DISSENTING farmers are putting closed signs back on footpaths that cross through their land because they fear walkers could bring foot-and-mouth disease.
All footpaths in County Durham which lie more than 3km from the nearest foot-and-mouth case are now open.
But the move has provoked fear amongst the farming community in Weardale.
Brenda Skidmore, from North Hanging Wells Farm near Eastgate, and nine other farmers along one footpath are so worried they have put back foot-and-mouth closed signs.
Brenda said: "We've gone through enough hell without the dangers brought by walkers coming through the farms.
"You still have to have a licence to move bails and go on the roads, which is understandable.
"The farmer next door has to disinfect the road four times a day when he takes his cows to be milked and needs a licence to move them, and he says he doesn't mind doing it. But he wants to know why does he have to do all that when you have all these feet coming through the farms?"
Weardale County Councillor John Shuttleworth said there are a lot of paths which pass through farms and fields in Weardale.

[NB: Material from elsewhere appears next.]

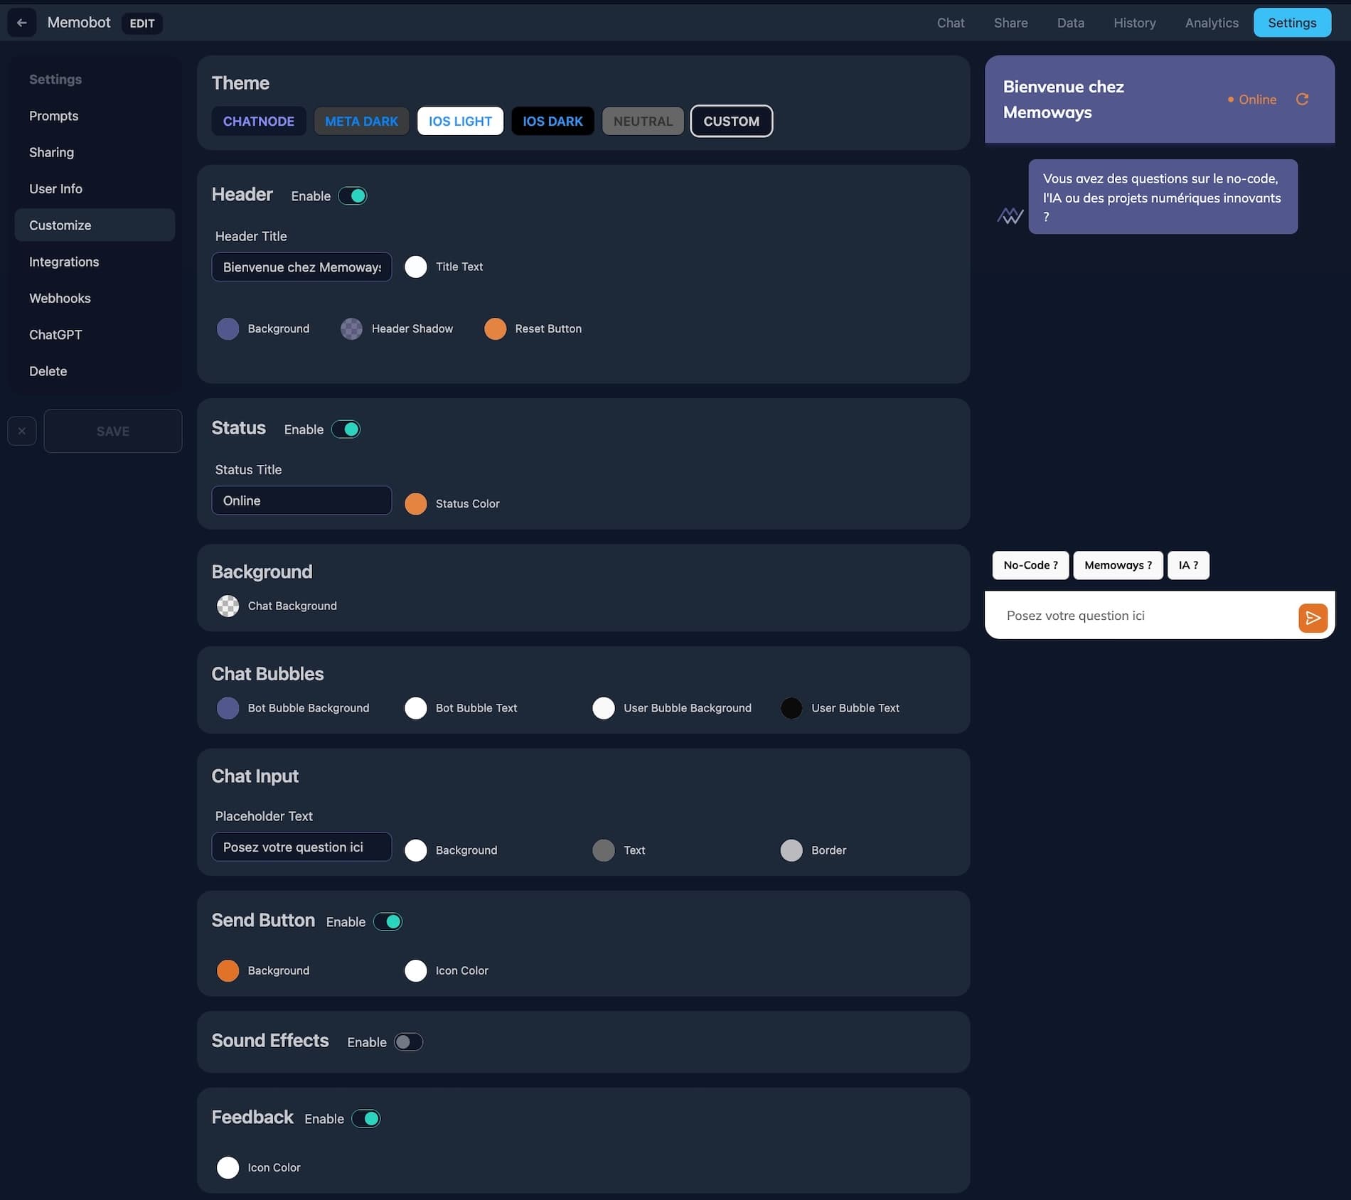Screen dimensions: 1351x1200
Task: Click the orange send arrow in chat preview
Action: pos(1313,618)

He said: "There's no consistency. People think this is helping bring back business, but it has been rushed through too much. Someone may have walked through an infected area then walk through somebody's farm yard."
Durham County Council warned they would not accept the farmers' actions.
A spokesman said: "Anyone re-erecting a footpath closure notice without proper authority is acting outside the law and both the County Council and Department of Environment, Food and Rural Affairs will take a very dim view of it.
"There is no justification for it.
"If we receive confirmation that this sort of thing is happening we shall have to start making random checks and taking whatever action is necessary to ensure that the relevant paths remain open."